Please show every line from the entries that carries the word "accomplish".

Stored items
=== Section Start ===
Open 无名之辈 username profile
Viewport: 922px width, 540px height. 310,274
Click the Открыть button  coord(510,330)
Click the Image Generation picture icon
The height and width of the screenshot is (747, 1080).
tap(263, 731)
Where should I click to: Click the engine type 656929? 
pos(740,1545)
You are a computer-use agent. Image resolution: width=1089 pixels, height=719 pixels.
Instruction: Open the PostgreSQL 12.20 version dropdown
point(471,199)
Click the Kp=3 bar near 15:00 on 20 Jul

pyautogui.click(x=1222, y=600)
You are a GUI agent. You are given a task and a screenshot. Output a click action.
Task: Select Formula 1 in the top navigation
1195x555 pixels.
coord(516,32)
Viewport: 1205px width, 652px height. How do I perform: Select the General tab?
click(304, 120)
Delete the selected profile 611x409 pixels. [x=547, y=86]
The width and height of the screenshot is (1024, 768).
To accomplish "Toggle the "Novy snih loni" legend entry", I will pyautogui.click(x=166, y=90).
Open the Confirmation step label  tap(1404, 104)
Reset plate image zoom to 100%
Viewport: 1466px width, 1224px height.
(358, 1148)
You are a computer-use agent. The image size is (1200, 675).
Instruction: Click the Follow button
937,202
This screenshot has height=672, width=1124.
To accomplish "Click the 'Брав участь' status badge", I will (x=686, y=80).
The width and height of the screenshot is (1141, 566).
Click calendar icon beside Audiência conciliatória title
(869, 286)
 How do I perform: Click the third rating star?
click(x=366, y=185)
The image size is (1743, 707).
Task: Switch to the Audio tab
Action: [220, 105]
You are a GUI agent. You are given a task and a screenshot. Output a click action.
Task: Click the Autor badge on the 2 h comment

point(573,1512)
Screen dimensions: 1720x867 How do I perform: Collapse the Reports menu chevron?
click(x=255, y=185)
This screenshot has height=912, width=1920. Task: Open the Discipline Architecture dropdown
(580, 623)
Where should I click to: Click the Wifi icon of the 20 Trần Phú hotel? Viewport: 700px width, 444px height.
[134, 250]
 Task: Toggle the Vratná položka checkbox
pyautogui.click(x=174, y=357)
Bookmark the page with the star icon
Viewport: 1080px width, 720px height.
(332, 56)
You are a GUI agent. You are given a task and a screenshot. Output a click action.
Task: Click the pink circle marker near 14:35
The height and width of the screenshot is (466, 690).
=== Section End ===
#### RESPONSE BELOW
To accomplish "Toggle the "Novy snih loni" legend entry", I will pyautogui.click(x=166, y=90).
To accomplish "Click the 'Брав участь' status badge", I will (x=686, y=80).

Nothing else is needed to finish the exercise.